John is a self-described “pizza snob. You’d be surprised how many people in the business have the dough and sauce brought in, have the cheese ground and brought in. We make everything here. We use three kinds of tomatoes. I think it blends the perfect flavor.”

For five years John and his family have been living in Medford and making pizza on Shelter Island. He’s grateful for the many regulars who have kept them in business, especially from January to March. “We were open all winter,” he said. ”Sometimes we take naps over here. It’s so safe, so quiet in the winter but then it just explodes in the summer.”

The camaraderie among the workers at Bella Vita is palpable, and it doesn’t take long to understand that this is not just a random assortment of guys working in a casual restaurant.
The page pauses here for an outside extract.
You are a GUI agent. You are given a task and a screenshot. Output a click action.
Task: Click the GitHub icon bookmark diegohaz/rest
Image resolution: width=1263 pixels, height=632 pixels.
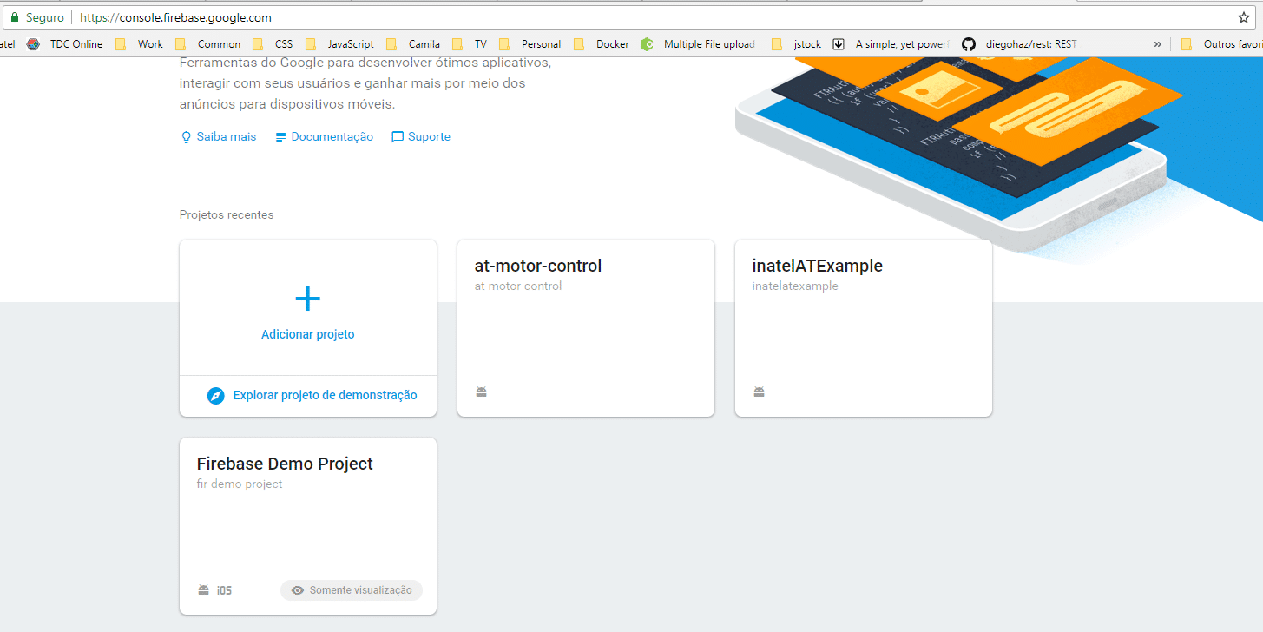point(969,44)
John admits, “We have this group, ‘the pizza boys’ … just a bunch of kids hanging out and making pizza. We do a lot of artwork, T-shirts, fancy cups. That’s what we do.”

Most of them played football in high school and college. “We’re all big guys around here,” John said.

“Actually, we are massive,” said Joey, one of the pizza boys, sitting in on the conversation.

Running a pizzeria is not without drama. One day John and an employee named Fred were setting up for the day when a partial wall and a large segment of ceiling collapsed, barely missing John. Seven sturdy dough tins happened to be stacked under one end of the wall, and they held it up until the landlord arrived. “It took us by surprise, but we were O.K.,” John said. “Keep cool and move on.” Once the dust was cleared, they were open for business.

In a place where “giving back” is part of the culture, the Riccobonos came to Shelter Island ready to donate generously to the community that supports them, especially the raffles and benefits that are a regular part of Island life. For the first “Empty Bowls” event to benefit the Shelter Island School Edible Garden, “Big John” made gallons of his signature Italian wedding soup. Since 2012, Bella Vita has sponsored the Bucks’ team dinners, providing 10 to 15 pizzas to feed our boys of summer.

Medford is “a place where you can stand in the middle of the street and see four pizzerias,” John said. He loves doing business on Shelter Island, where handmade pizza is relatively rare and take-out and delivery even rarer.

And then there’s what he calls the honesty factor. “People give me honest feedback about everything, from how the food is to my employees,” he said. “People who forget to pay, come back and pay. It’s very refreshing to see that.”

John is slowly applying his culinary school education to Bella Vita. He’s revising the menu to make it easier to read and navigate. He plans to remove a few dishes and add a few, including a cheeseburger, and he’ll print the new menu on recycled paper. The biggest change is that Bella Vita now delivers.

“I hope to have a huge family one day,” John said. “Family means the world to me.”

His culinary school experience has fueled his excitement about the future of the family business. “My dream is to become a full-time Shelter Islander and have 40 more years at Bella Vita,” he said. “I want to be here until I have kids and maybe until they have kids.”

John claims that the best pizza he’s ever tasted — except, for his own — comes from Little Vincent’s in Ronkonkoma. “Little Vincent’s passes the bend test every time.”